= Val Sim =

New Zealand lawyer

Valery Catherine Sim (born 1954) is a former New Zealand Law Commissioner and former member of the New Zealand Criminal Justice Advisory Board.

She attended Victoria University of Wellington where she graduated with an LL.B (Hons). After spending 15 years as a barrister or solicitor, she joined the Ministry of Justice in 1992. In 1998, she was appointed to the position of Chief Legal Counsel. During her six years in that position, she ruled on many petitions for the exercise of the Royal Prerogative of Mercy. Among the petitioners who she said should not be pardoned were David Bain, Rex Haig, and Peter Ellis. The Privy Council later quashed Bain's conviction, while Haig's was overturned by the Court of Appeal. In October 2022 the Supreme Court of New Zealand quashed all convictions entered against Peter Ellis, who had died three years earlier in September, 2019.

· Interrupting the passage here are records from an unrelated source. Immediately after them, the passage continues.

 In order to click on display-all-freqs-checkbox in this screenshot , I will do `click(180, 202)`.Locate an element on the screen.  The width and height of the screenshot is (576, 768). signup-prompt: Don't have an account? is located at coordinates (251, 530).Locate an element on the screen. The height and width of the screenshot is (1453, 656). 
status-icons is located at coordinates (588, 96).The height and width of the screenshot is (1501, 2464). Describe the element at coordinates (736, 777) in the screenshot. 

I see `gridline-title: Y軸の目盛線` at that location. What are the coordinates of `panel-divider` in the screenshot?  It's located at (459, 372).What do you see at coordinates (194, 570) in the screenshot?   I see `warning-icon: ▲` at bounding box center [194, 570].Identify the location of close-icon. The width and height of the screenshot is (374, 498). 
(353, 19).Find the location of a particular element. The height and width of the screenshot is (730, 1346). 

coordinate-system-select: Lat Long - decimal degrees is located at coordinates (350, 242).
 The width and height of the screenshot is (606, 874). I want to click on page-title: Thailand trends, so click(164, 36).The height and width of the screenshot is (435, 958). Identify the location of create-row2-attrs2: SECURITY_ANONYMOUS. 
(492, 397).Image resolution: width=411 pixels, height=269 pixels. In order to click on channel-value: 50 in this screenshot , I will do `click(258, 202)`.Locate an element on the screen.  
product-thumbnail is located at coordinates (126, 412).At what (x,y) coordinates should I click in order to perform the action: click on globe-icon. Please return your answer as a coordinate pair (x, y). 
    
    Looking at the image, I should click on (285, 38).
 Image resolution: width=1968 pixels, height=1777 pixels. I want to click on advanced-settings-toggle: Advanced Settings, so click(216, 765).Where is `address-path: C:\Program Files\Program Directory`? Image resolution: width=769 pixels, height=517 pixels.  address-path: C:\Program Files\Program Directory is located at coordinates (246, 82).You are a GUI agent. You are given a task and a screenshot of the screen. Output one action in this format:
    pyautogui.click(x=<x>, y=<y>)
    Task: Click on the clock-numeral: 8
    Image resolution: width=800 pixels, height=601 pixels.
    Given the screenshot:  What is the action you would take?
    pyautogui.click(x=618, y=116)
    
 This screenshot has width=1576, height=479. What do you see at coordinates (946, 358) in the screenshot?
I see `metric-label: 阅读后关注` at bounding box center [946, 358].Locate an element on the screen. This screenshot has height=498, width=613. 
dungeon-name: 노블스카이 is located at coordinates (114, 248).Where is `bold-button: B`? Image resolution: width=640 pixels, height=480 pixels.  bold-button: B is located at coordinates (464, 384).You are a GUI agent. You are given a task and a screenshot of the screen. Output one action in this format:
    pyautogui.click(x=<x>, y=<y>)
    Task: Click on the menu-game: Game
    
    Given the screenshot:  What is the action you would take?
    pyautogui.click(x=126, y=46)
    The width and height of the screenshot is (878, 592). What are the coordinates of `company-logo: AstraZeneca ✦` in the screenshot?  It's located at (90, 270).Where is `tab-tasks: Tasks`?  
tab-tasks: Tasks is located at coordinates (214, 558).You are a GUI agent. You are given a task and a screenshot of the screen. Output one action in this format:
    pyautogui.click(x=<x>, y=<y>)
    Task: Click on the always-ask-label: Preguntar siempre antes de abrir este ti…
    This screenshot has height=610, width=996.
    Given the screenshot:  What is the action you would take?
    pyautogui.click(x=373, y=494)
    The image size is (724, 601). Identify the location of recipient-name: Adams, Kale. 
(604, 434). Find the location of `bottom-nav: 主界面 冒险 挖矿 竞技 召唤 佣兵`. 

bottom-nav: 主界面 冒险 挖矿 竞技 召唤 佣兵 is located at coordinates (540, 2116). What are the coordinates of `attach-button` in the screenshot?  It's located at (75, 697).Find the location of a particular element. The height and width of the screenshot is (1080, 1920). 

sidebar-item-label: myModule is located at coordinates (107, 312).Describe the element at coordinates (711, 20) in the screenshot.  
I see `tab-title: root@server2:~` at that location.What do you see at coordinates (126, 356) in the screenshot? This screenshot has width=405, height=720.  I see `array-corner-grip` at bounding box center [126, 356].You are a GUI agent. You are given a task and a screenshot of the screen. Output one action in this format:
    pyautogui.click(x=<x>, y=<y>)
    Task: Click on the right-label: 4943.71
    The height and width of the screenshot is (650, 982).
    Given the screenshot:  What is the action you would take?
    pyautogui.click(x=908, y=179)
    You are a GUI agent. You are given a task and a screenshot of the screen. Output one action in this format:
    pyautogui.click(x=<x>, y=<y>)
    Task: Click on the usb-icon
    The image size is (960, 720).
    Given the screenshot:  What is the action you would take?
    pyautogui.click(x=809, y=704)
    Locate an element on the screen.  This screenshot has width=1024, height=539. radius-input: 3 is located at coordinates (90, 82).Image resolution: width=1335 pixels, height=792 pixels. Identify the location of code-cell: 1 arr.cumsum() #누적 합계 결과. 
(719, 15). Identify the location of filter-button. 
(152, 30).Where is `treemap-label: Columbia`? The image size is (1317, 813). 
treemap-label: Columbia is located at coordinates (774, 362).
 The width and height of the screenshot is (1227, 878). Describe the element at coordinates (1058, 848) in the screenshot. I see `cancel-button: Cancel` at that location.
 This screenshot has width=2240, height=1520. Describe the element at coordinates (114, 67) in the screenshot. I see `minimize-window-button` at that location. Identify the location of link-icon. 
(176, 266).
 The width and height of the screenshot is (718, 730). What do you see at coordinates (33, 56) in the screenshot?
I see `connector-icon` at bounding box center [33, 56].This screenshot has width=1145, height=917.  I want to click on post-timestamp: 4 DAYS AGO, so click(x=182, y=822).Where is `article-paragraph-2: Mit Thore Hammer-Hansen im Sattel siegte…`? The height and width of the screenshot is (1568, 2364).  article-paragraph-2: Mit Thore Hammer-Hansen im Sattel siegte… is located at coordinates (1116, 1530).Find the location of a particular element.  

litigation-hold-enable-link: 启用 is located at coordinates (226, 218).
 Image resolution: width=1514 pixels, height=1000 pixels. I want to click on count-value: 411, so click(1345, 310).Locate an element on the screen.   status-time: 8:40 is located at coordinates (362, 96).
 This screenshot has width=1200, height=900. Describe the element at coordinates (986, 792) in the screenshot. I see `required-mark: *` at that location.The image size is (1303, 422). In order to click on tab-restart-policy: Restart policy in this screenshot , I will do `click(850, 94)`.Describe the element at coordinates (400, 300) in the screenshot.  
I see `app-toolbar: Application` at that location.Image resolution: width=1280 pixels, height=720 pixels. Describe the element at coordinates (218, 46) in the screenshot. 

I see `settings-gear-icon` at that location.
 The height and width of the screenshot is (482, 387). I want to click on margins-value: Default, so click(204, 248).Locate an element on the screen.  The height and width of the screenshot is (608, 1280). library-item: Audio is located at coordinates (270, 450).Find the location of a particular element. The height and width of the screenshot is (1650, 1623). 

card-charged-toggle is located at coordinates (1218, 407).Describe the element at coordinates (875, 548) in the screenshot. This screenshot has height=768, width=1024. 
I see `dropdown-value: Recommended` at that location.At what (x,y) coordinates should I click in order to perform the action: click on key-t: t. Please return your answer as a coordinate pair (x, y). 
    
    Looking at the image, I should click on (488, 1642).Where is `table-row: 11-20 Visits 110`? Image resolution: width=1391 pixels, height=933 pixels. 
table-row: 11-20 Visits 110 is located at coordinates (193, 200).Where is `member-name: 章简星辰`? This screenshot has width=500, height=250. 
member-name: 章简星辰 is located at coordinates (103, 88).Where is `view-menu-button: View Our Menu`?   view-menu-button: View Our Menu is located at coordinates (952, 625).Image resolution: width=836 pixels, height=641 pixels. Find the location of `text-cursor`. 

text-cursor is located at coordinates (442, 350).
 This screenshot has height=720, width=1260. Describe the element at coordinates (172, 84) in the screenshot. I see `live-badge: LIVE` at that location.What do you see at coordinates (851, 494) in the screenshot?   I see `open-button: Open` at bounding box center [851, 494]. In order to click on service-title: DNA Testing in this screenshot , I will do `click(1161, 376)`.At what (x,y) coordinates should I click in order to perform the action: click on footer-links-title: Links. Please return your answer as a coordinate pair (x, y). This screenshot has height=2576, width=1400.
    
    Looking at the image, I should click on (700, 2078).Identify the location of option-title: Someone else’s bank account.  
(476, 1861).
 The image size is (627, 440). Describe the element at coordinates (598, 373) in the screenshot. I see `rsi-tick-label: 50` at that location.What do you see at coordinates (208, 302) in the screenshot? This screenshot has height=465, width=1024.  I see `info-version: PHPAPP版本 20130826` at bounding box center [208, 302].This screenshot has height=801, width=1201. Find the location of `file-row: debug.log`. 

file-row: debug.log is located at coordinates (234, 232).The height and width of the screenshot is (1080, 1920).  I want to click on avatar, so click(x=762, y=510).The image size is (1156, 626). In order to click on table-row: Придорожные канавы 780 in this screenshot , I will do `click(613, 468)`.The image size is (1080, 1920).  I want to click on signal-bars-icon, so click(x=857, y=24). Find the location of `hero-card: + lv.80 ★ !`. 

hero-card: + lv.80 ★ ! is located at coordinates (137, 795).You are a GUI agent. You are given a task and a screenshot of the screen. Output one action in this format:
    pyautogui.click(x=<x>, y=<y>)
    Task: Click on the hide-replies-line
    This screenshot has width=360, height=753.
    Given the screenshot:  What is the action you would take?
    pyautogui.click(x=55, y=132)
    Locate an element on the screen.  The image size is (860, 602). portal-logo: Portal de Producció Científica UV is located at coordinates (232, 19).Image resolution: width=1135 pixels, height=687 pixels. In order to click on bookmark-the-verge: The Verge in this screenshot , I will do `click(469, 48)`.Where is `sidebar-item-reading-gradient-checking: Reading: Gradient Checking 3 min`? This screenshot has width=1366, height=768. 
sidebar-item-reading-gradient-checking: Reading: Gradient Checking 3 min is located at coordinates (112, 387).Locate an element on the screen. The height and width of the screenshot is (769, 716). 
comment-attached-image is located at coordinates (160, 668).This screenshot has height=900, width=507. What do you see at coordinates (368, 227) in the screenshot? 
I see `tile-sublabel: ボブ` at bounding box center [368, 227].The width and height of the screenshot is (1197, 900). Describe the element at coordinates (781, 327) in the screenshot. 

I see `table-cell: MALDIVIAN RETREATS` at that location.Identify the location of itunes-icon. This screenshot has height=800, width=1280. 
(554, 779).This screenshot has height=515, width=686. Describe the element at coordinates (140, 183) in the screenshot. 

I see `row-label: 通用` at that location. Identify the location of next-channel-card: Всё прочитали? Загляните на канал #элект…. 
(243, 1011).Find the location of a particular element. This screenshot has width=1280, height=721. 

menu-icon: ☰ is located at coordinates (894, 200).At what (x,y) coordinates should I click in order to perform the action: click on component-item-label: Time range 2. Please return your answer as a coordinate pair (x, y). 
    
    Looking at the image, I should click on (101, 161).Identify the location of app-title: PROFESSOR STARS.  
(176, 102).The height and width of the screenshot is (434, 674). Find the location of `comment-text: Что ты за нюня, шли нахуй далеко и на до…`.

In 2002, following the publication of Lynley Hood's book, A City Possessed, about the Peter Ellis case, then Justice Minister Phil Goff asked Sim to review Hood's book to determine if it contained any new evidence. Sim said it did not. She concluded her review by quoting Sir Thomas Eichelbaum, who in 2001 reported that the case should be “allowed to rest”. Sim was heavily involved in Eichelbaum's inquiry into the case. Her involvement has raised a number of questions about her impartiality, questions which she has refused to answer.

In 2004, Sim was appointed as Human Rights leader at Crown Law Office. In 2007, she was made a Law Commissioner for a term of three years. The following year she was appointed to the Criminal Justice Advisory Board, which was established to improve public confidence in the criminal justice system. The Board was short-lived.